» **Exercise**
Note on the material below: return exactly the lines from the line that holds "Viewport: 383px width, 321px height." through the line that holds "Click the 73% PPM for GTR field", and leave out each picture.

[Start of section]

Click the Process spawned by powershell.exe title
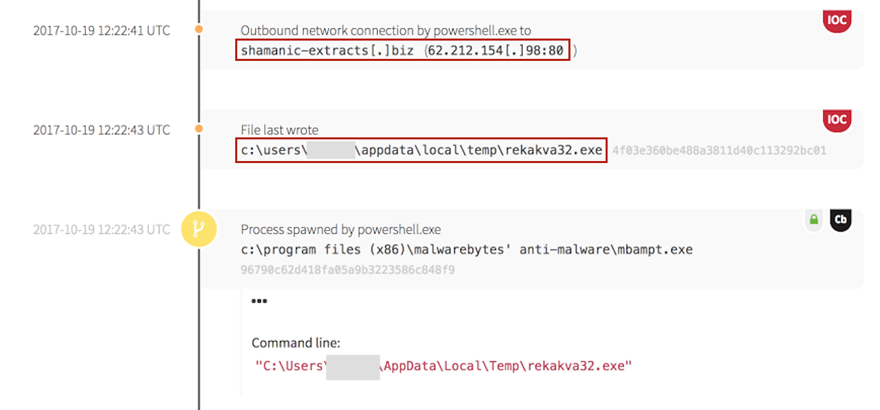[341, 229]
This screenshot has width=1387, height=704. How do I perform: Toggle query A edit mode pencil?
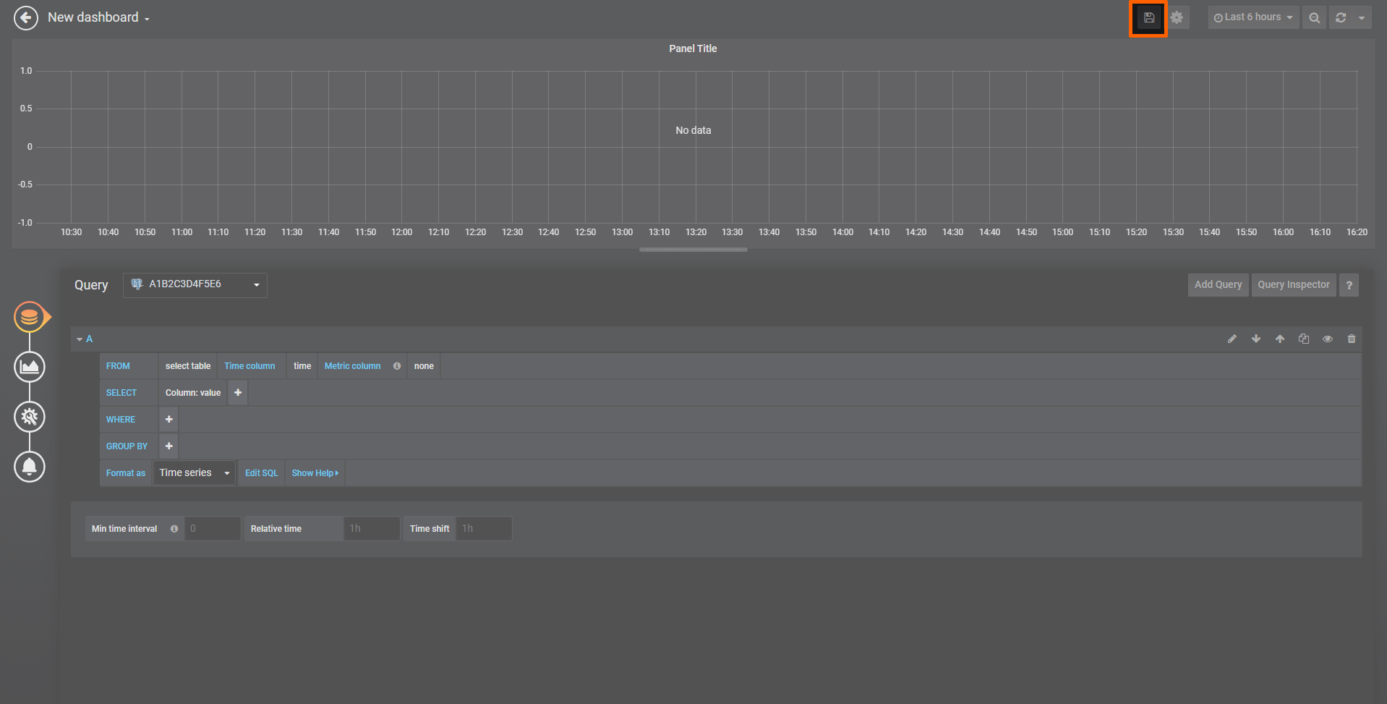click(x=1232, y=339)
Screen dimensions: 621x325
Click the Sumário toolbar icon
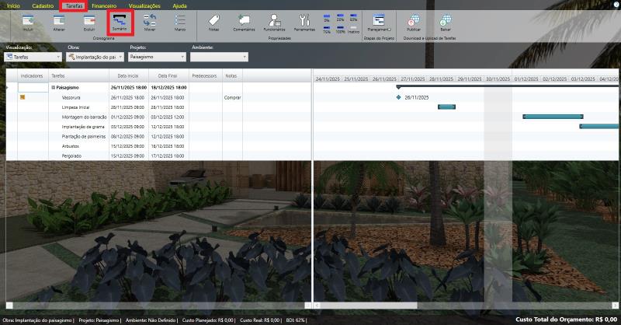[120, 21]
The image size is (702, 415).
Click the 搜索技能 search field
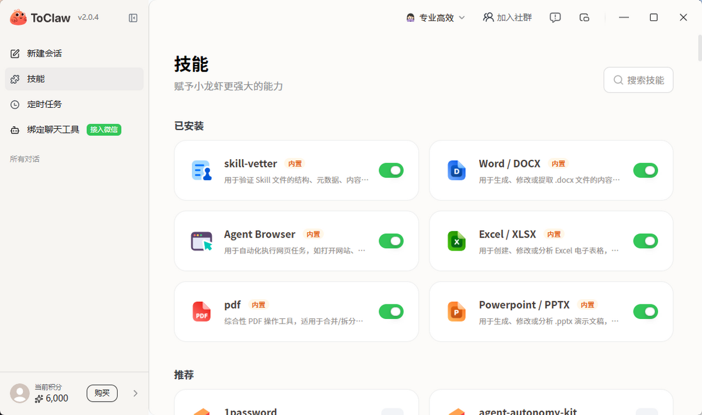(x=638, y=80)
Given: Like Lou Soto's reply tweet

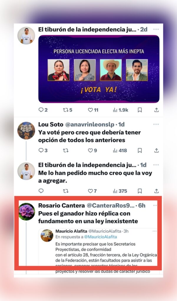Looking at the screenshot, I should (92, 151).
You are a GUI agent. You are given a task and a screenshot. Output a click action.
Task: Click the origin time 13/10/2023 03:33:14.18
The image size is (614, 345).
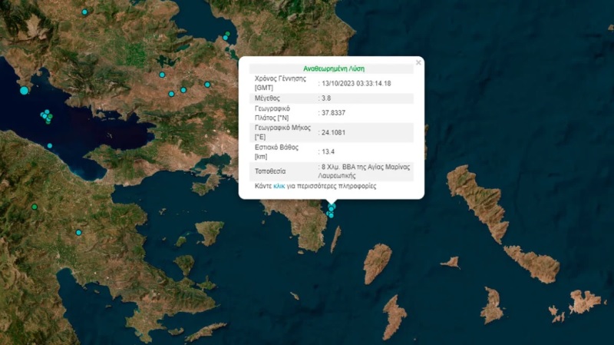click(x=358, y=83)
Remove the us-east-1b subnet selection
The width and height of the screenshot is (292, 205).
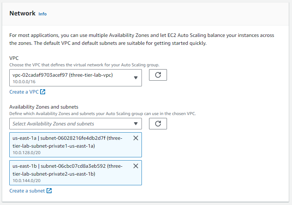coord(136,166)
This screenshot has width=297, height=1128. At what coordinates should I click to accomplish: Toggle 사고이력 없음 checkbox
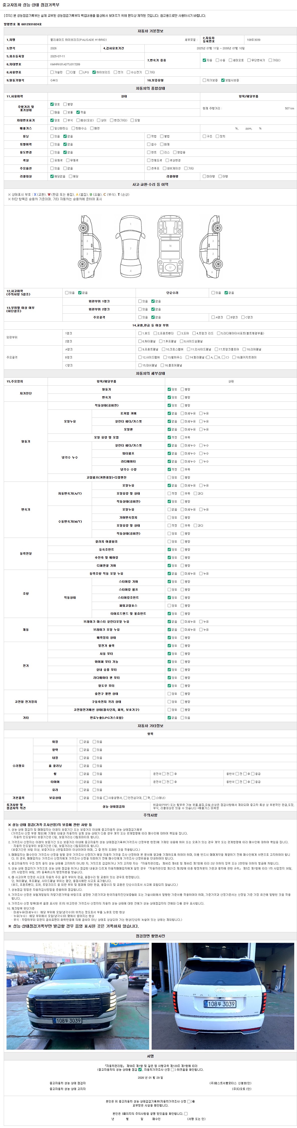(x=80, y=293)
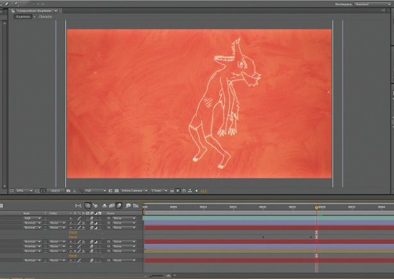The image size is (394, 279).
Task: Toggle motion blur switch on Add layer
Action: (92, 218)
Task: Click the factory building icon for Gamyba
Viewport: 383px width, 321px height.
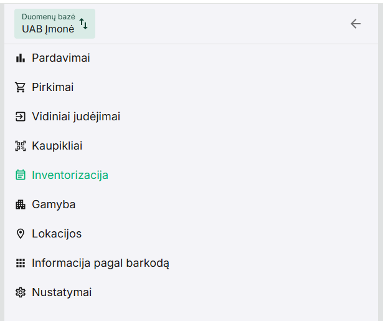Action: pyautogui.click(x=20, y=205)
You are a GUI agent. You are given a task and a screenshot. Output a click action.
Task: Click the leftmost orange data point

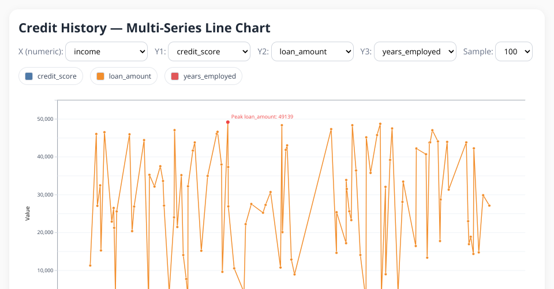90,265
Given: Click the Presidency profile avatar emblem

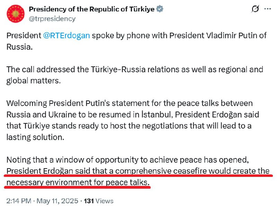Looking at the screenshot, I should point(14,14).
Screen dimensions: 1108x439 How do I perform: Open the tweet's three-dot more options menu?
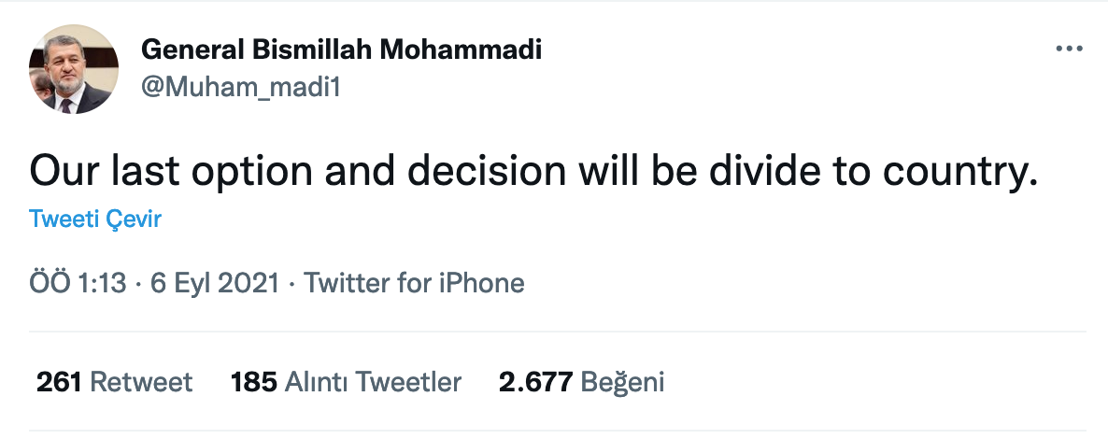pos(1068,50)
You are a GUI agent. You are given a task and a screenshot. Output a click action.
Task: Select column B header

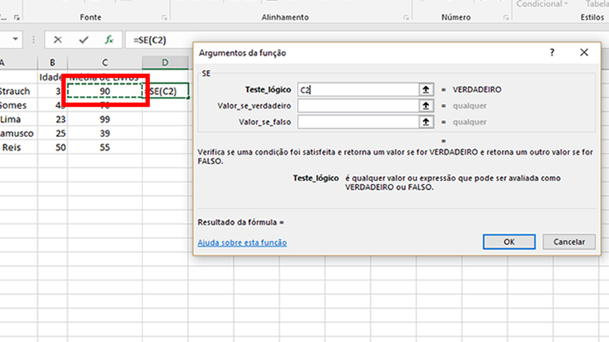(53, 63)
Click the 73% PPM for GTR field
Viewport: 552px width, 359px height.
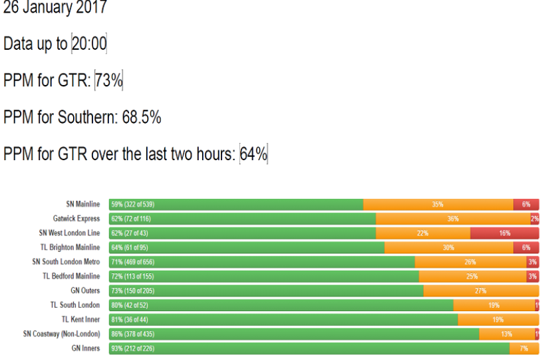(109, 80)
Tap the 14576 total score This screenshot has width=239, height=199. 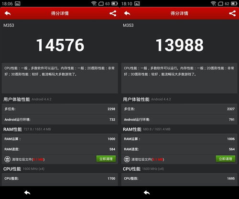(60, 45)
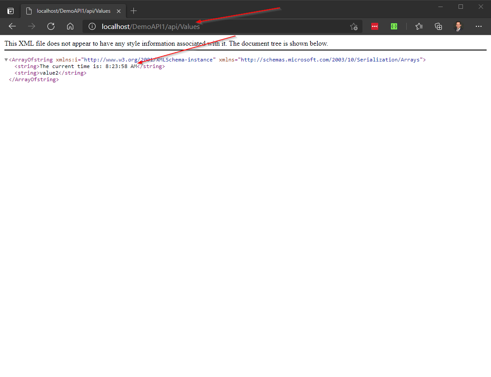Refresh the current page
Image resolution: width=491 pixels, height=377 pixels.
(51, 26)
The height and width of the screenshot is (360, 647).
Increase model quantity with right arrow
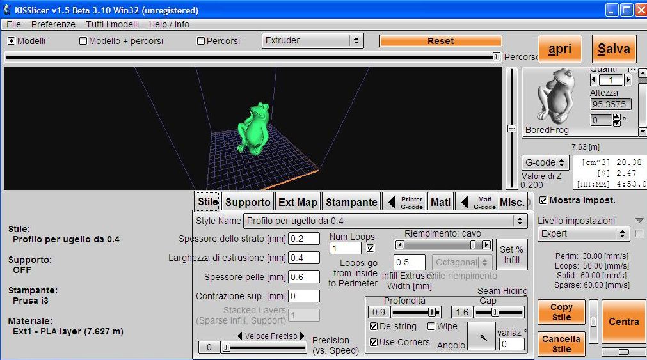click(628, 80)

[End of section]

» **Final answer**
Viewport: 383px width, 321px height.
Action: pyautogui.click(x=20, y=205)
You are a GUI agent. You are given a task and a screenshot. Output a click action.
Task: Click the leftmost orange data point

90,265
Given: Click the Presidency profile avatar emblem

Looking at the screenshot, I should point(14,14).
Screen dimensions: 1108x439 How do I perform: Open the tweet's three-dot more options menu?
pos(1068,50)
You are a GUI agent. You are given a task and a screenshot. Output a click action.
Task: Select column B header

(53, 63)
Click the 73% PPM for GTR field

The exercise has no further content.